Contractors' Questions: Any IR35 risk to health and safety course?
Contractor’s Question: My client wishes to put contractors on a safety training course. Is the client paying for contractors to go on this course, which we’ve been told is non-expense-able, being unhelpful if we want to demonstrate an outside IR35 position?
Expert’s Answer: End clients, to conform to their own insurance requirements and as part of their internal induction process, will request that contractors who are engaged in providing their services to them receive health and safety training as part of that induction process. This training is required in all work places and is usually offered in one form or another to anyone working on site, be they contactors or otherwise.

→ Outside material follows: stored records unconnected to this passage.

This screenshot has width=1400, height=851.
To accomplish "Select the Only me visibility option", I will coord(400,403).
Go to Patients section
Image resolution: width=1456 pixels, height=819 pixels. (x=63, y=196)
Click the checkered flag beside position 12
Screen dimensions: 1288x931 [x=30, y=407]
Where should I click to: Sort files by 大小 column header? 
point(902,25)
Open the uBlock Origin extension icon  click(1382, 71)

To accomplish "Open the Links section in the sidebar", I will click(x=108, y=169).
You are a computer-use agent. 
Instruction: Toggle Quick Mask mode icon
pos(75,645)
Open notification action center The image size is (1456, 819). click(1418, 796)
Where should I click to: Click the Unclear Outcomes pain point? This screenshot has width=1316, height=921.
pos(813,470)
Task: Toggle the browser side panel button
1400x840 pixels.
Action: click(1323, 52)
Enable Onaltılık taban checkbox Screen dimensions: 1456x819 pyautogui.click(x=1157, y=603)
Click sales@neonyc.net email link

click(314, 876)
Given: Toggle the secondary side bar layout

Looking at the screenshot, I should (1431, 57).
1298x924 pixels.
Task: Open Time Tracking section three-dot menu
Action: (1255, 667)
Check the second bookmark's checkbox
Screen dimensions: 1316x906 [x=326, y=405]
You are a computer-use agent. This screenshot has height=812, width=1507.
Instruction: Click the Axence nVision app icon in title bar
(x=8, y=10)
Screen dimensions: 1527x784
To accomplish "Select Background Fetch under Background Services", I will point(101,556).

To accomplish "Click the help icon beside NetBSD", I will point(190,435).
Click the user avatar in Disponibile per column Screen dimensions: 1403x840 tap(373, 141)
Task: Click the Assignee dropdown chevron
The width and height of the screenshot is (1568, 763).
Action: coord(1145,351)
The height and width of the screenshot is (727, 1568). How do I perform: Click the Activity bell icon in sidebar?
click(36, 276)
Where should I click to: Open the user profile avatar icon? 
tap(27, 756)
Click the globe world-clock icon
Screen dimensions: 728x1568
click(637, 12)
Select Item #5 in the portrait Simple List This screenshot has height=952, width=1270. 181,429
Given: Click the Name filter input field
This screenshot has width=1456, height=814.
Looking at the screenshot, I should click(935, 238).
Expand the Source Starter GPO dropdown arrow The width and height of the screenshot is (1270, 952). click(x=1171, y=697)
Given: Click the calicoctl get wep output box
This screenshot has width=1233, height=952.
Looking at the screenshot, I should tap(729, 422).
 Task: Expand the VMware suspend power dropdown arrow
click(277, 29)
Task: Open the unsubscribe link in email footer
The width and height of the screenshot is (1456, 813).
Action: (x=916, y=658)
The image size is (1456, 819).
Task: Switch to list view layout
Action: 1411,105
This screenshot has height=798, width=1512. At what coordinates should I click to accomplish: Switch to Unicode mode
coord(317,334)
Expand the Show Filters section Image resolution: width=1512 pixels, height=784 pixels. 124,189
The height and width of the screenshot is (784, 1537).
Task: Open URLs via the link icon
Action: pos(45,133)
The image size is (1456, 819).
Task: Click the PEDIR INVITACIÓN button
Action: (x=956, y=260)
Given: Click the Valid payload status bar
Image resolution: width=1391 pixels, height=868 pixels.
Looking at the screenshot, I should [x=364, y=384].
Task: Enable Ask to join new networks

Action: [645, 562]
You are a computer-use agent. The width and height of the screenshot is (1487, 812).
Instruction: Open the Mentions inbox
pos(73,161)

While HMRC may try to include this training in their arguments under ‘control’ as a pointer towards IR35, it is an argument I would strongly resist, as conforming to Health and Safety standards is a condition which you would expect in any contract, as it is highly unlikely that any end client would engage the services of a contractor who would refuse to adhere to these standards. This viewpoint is supported in MAL Scaffolding v HMRC [2006] SpC527 where the judge stated “in particular, I do not accept the argument that the site agents could be regarded as carrying out the control function over the workers of MAL Scaffolding, the site agents have independent statutory safety obligations that apply to employee and self-employed worker alike”.
As such, in my opinion, conforming to end-client health and safety guidelines has little bearing on IR35 and its three mainstays; personal service, control and mutuality of obligations.
The expert was former HMRC Inspector Nigel Nordone, a senior tax consultant at IR35 protection specialists Abbey Tax.